Sunday, June 12, 2011

Why the rare book market online is raising, not lowering prices

Tolkien's Gown and Other Stories of Famous Authors and Rare BooksTolkien's Gown and Other Stories of Famous Authors and Rare Books by R.A. Gekoski


Rick Gekoski is a dealer in rare books, but he's also a natural story-teller and a good gossip. He is happy to talk about money - which makes his accounts of buying and selling books all the more interesting. And he takes an almost philosophical view of what he and his peers in the book trade do for a living.

Tolkien's Gown is a gripping account of the famous writers he's dealt with, both in person, and personified by the first editions of their work that have passed through his hands. I was so enthralled when I read it last summer, that I went to see Gekoski talk at a rare book fair in London last week.

In person he's a slightly unkempt figure with straggly hair and thick glasses. But his mastery of his subject and confidence in his own judgement make him a charismatic speaker, funny, clever and wise. Here's some of what he had to say:

The internet is probably raising rather than lowering the price of his kind of books. As soon as someone has anything they think might be of value, they go online and price it according to the most expensive copies they can see, without the knowledge to realise the differences between copies that determine price.
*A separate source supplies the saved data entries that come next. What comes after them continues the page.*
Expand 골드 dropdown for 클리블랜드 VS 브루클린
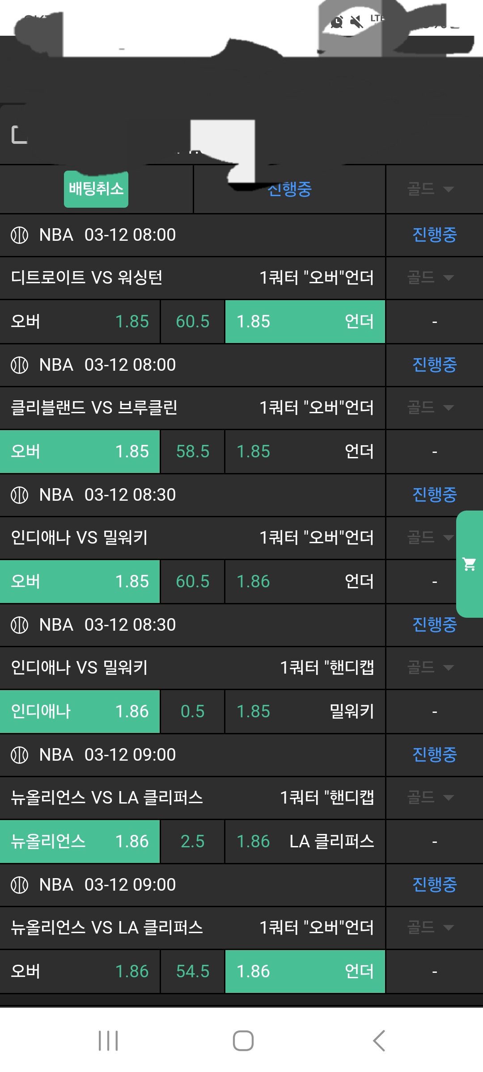483x1072 pixels. pos(430,408)
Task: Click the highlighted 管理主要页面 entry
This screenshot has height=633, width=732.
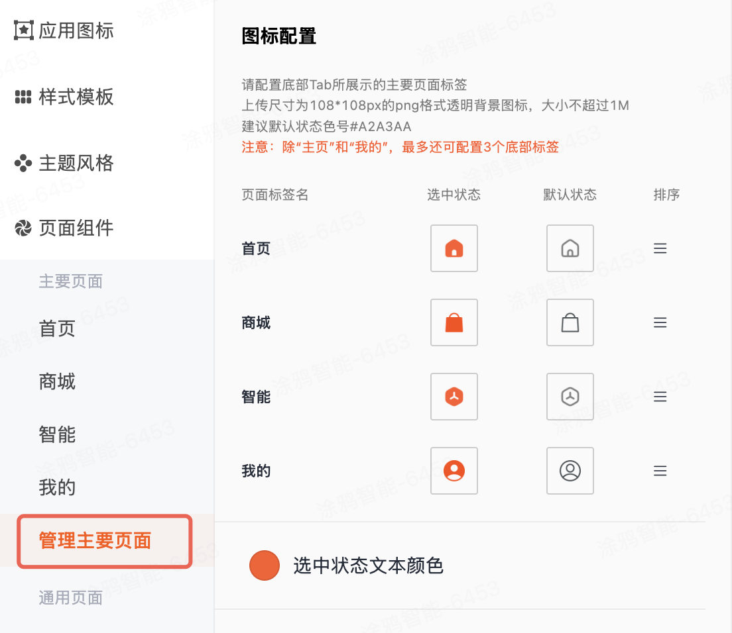Action: click(x=104, y=541)
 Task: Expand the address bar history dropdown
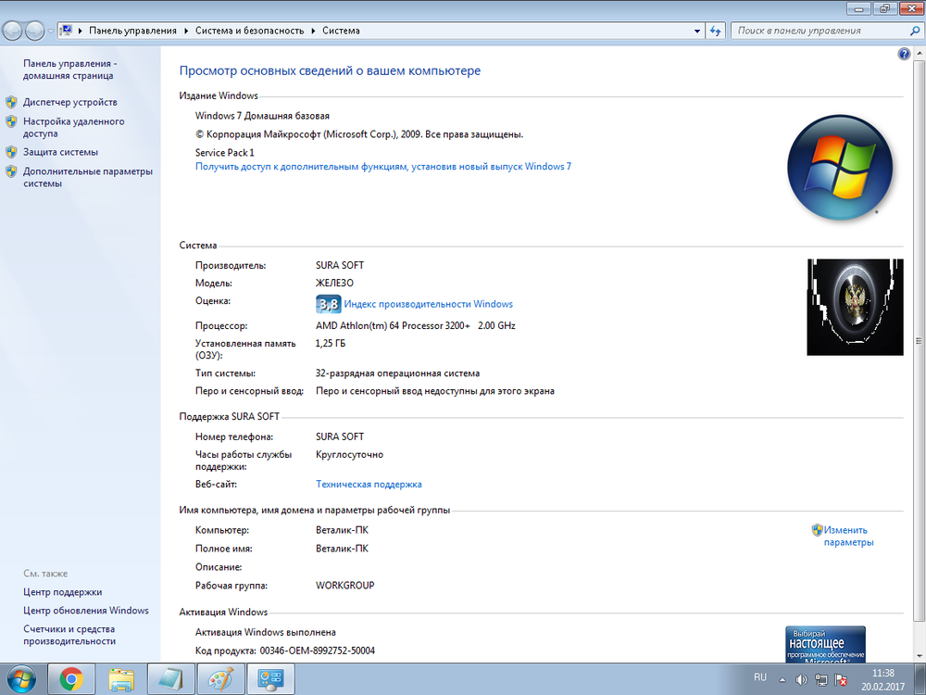pyautogui.click(x=697, y=31)
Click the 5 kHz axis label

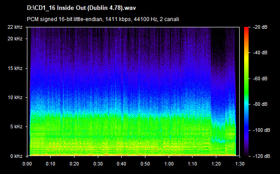pyautogui.click(x=16, y=127)
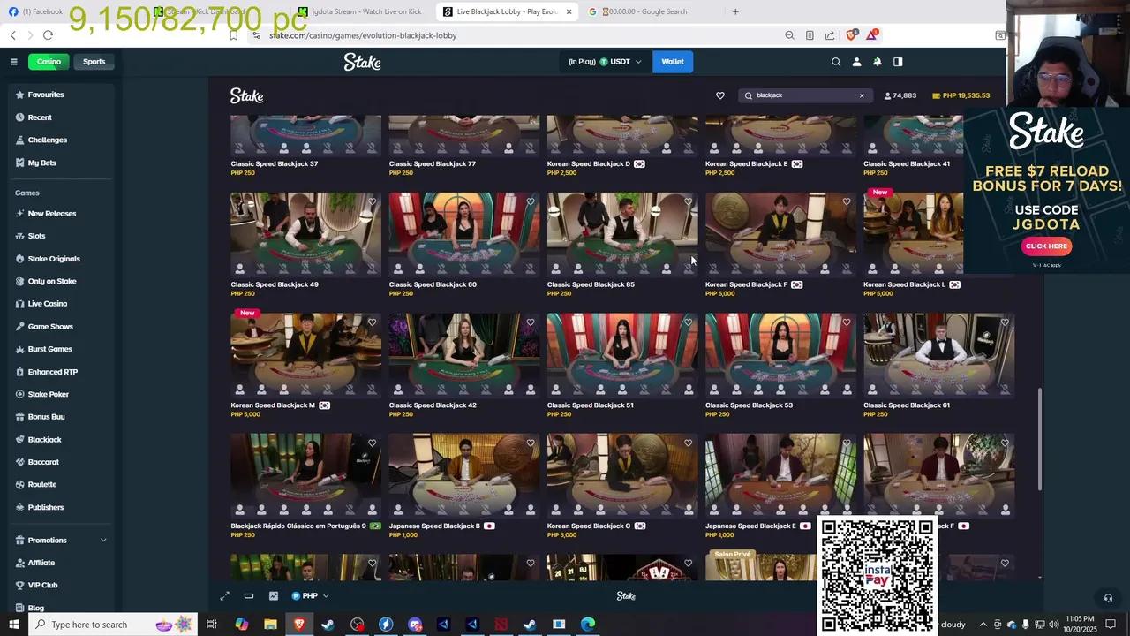Click the lobby favourites heart icon
The width and height of the screenshot is (1130, 636).
(720, 95)
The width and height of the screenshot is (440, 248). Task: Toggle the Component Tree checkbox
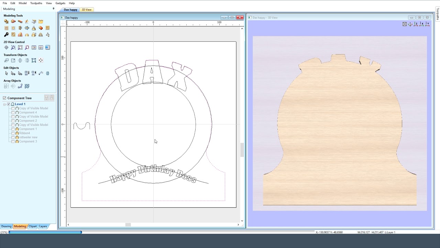[4, 98]
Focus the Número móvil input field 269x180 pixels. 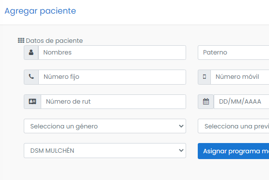point(239,77)
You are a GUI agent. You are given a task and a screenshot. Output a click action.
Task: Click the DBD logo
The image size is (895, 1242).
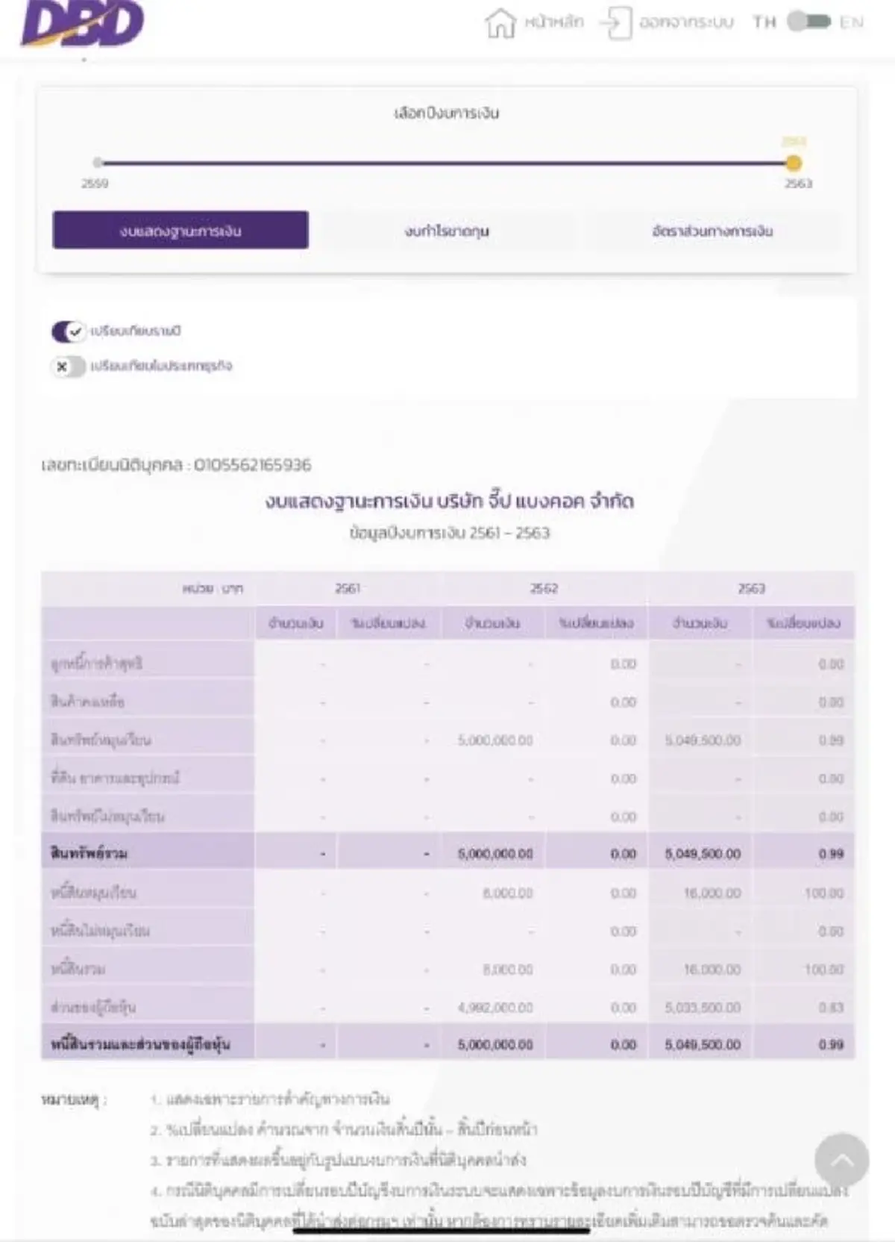tap(82, 24)
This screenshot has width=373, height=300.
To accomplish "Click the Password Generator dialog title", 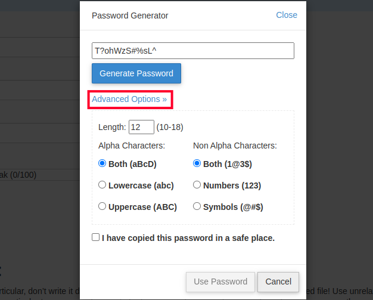I will (x=130, y=16).
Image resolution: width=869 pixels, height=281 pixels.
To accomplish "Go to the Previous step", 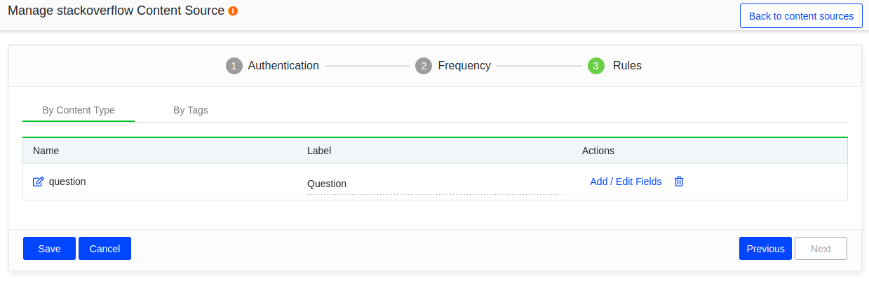I will (765, 249).
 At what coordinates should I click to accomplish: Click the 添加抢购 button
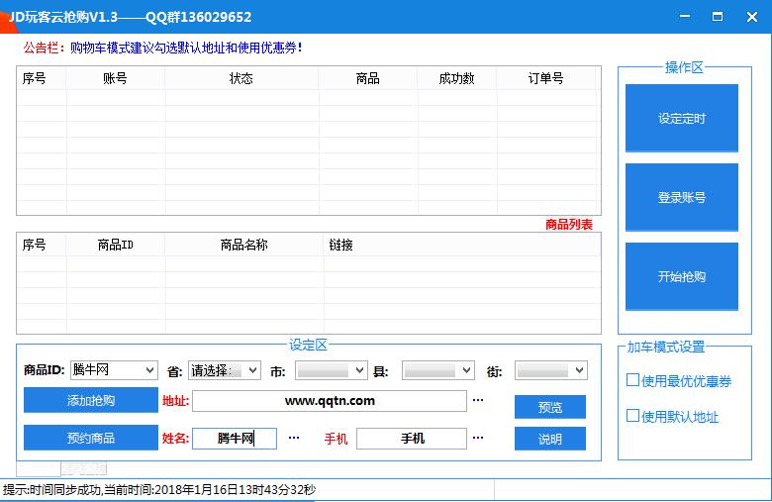90,400
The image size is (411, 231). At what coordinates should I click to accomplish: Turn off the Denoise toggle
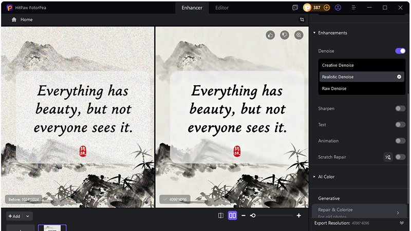(400, 51)
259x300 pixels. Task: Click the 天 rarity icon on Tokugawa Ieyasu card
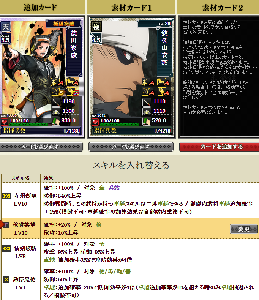tap(5, 27)
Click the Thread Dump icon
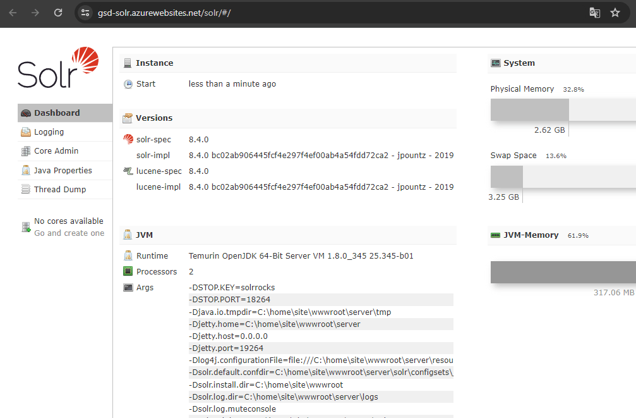The image size is (636, 418). (26, 190)
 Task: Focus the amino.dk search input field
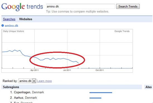pos(81,6)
So instead of a dealer like him turning up and telling the seller what their book is worth, he is now second-guessed by his customer, who, in Gekoski's view, usually gets it wrong.

He is fed up with today's obsession with 'fine' copies. Older books should look old, he says. And there's a ridiculous premium paid for books with dustjackets. He cited one he bought with a jacket for £80,000 which would have sold for less than £2000 without the jacket.

His solution to the internet destroying his business is to deal in books that are so rare that they aren't for sale online. That way, his expertise can still play a part in the buying and selling. But it means the average price of books he trades is £8000. It also means that the old 'scouting' tours he used to enjoy, visiting bookshops and collectors in the US and Australia, are largely a thing of the past.

The fun's gone out of it, he said, and that special relationship between collector and dealer has been lost. Where once his customers, like a lawyer's clients, came to him for advice, in a mutually beneficial relationship, today he is at odds with them, sometimes even in competition for books. But there is still a wisdom he brings to the business, seeing the collector as a kind of artist, that surely the best collectors must still value.

Graham Greene told him, he said, as he was visiting him in Antibes, that if he hadn't been a novelist, he would have liked to be a book dealer, because it was a form of treasure hunting. And if I hadn't been a dealer, Gekoski replied, I would have liked to be a novelist.

He brings one quality to his business that the internet can never replace: he is obviously good company - and I suspect that much of his success is down to the fact that people such as Greene and many others he writes about in Tolkien's Gown enjoyed having him around. He appreciates writing as well as books, making him the perfect house guest to distract a writer from getting down to work.